Dans le même temps, parait Le Chaudron chinois, récit inédit
ayant pour décor l'ancienne Chine. C'est votre cinquième
livre sur ce thème. Pourquoi ?
La Chine
est une affaire de famille. Mon grand-père vécut 30 ans
à Shanghaï vers 1880 et en rapporta tant de souvenirs
qu'il transforma l'intérieur de la demeure ardennaise de
mon enfance en maison chinoise. |
Plus
tard, je fus délégué en Extrême-Orient, particulièrement
en Chine, de 1969 à 1986. Enfin, j'eus le bonheur d'avoir
pour ami proche Chou Lin Jin, le dernier descendant de la
dynastie Jin, grâce auquel je pus approcher la Société
du Ciel et de la Terre, la Tien Ti Houei, dont j'ai publié
naguère les rituels avec commentaires dans Houng, les
sociétés secrètes chinoises. |
2 - Quel est le rapport entre le
Chaudron chinois qui est un vrai roman d'aventure et ces
sociétés initiatiques ?
Le roman
est l'histoire d'un jeune chinois, Ti-Phang, qui, ayant
mal lu les livres de la bibliothèque familiale, s'est
pris pour un grand initié (un dragon doré) et s'est mis
à mépriser ses parents qui en sont morts. Le récit
raconte comment ce jeune homme va devoir réparer ce crime
à travers des réincarnations successives. Cela m'a
permis d'évoquer de manière non didactique la grande
tradition chinoise de la vie et de la mort. Ainsi
suivra-t-on Ti-Phang dans sa quête confucéenne d'une
morale liée aux ancêtres, dans sa descente aux enfers
taoïstes, dans sa pratique du bouddhisme T'chan. Dans mon
premier roman chinois Le Singe égal du ciel j'avais adapté
une légende chère à tout l'Extrême Orient et inconnue
en Occident. Aujourd'hui, ce véritable conte a été joué
au théâtre à plusieurs reprises pour le plaisir et
l'enseignement de différentes générations. Avec le
Chaudron chinois, j'espère apporter une meilleure
connaissance de la pensée chinoise traditionnelle tout en
divertissant le lecteur par un récit non exempt de facéties
et d'humour. Notre époque se méfie des dogmes et nourrit
un intense besoin de récits initiatiques et de contes
merveilleux. |
3 - Le lecteur français ne se défie-t-il
pas de l'imaginaire pour lui préférer le réalisme ?
Le réalisme
n'exclut pas l'imaginaire. Une grande partie de notre
existence est heureusement régie par un sain ludisme qui
échappe à la contrainte quoditienne du réel. Lit-on une
histoire pour retrouver celle que l'on vit déjà ?

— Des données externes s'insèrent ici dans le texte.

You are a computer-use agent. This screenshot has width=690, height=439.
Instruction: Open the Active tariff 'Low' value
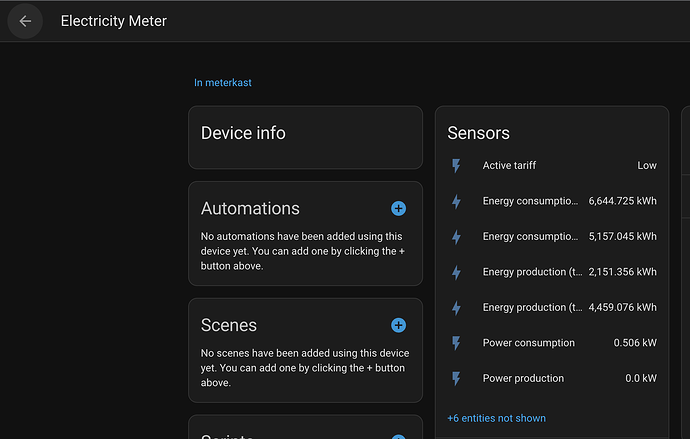point(646,166)
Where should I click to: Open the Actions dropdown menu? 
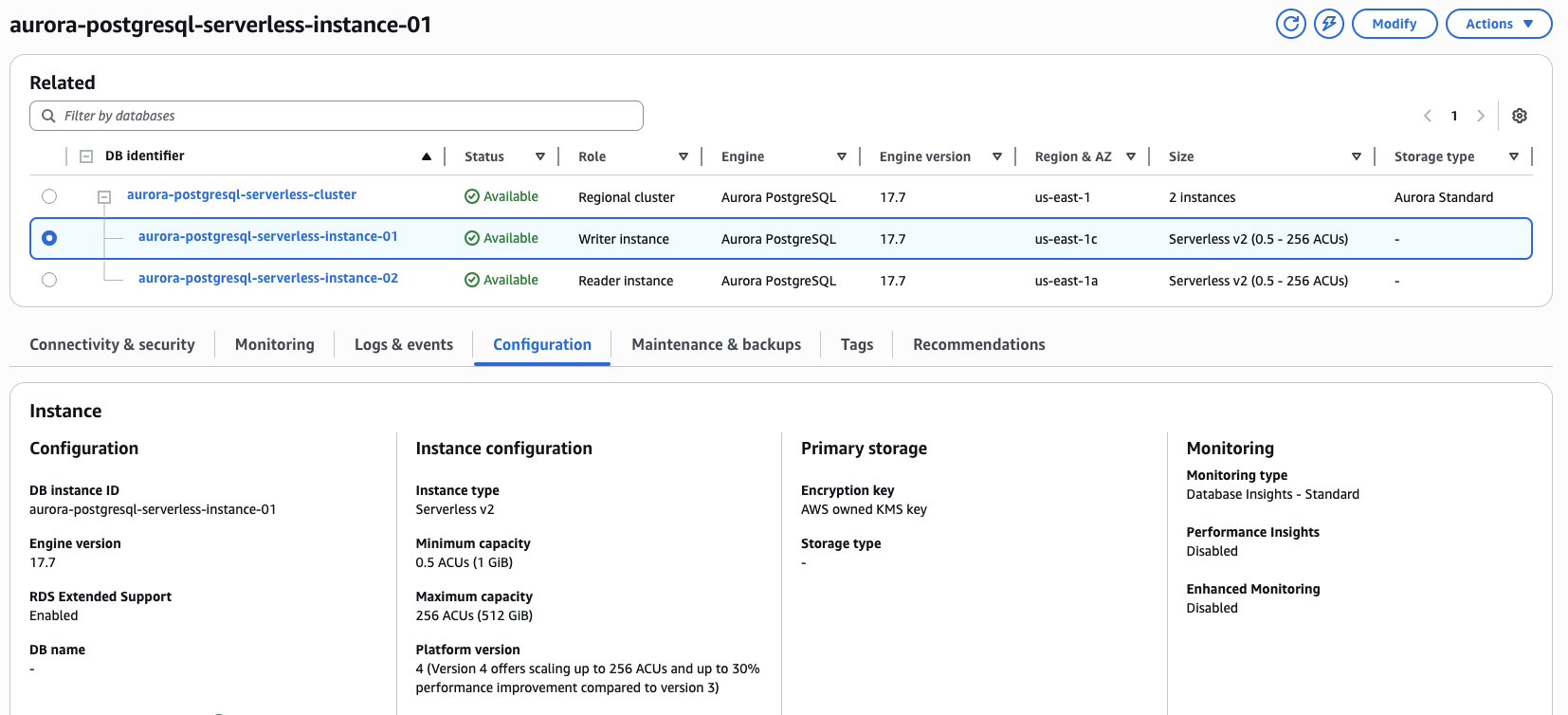pyautogui.click(x=1498, y=24)
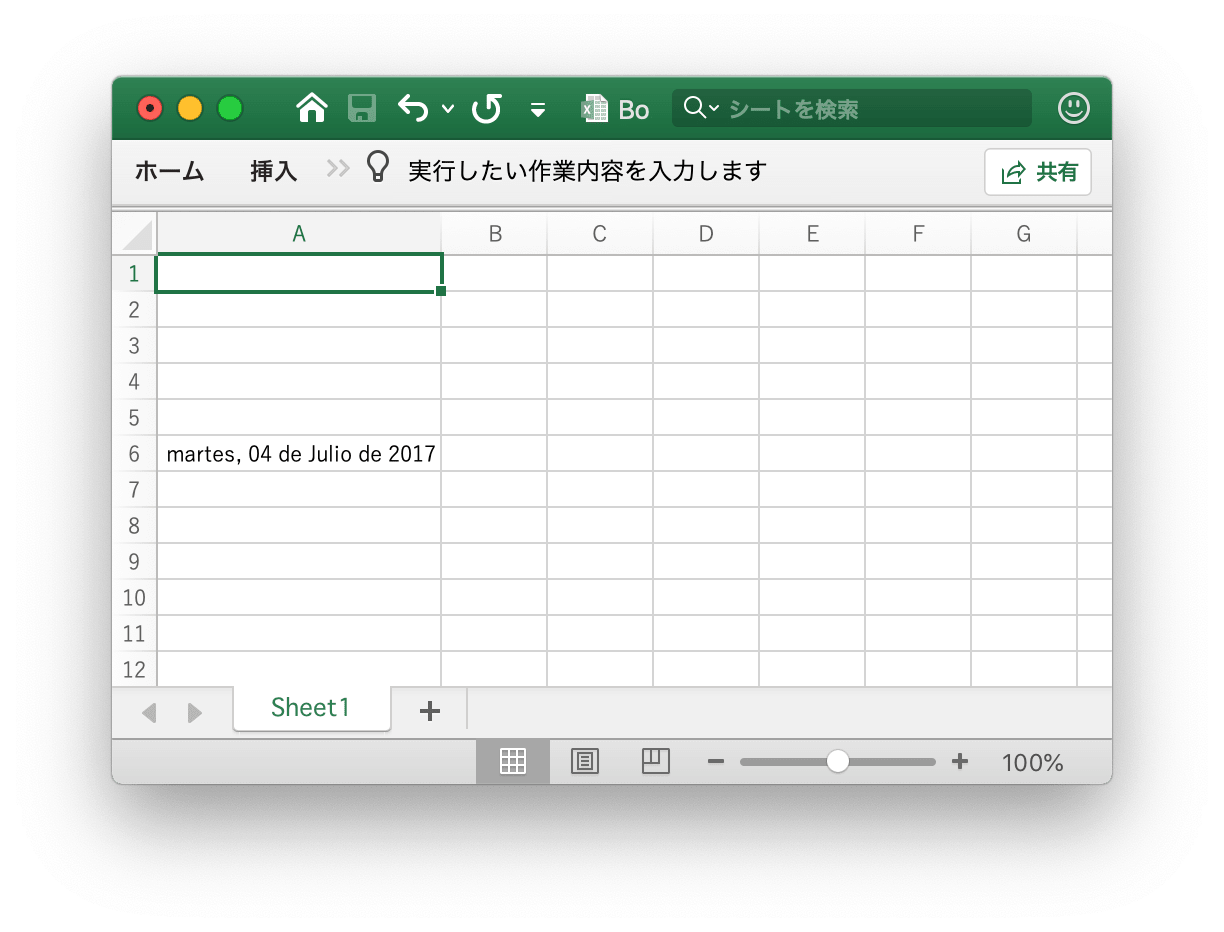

Beaucoup de lectrices et de lecteurs recherchent dans un
roman une échappée vers un ailleurs. C'est le rôle
essentiel de la fiction. A cet égard, l'imaginaire
chinois est d'une grande richesse. On a même pû prétendre
que la Chine ancienne faisait partie de l'inconscient
populaire occidental. Voyez le Fu Manchu de Sax Römer !
Les histoires policières du juge Ti ! L'essentiel est
qu'un récit de fiction soit crédible grâce à la
logique interne de son parcours. C'est en ce sens q
ue ma
connaissance de la tradition Houng m'a permis d'approcher
ce que l'on pourrait appeler l'âme chinoise et de la
restituer dans un récit volontiers de type initiatique.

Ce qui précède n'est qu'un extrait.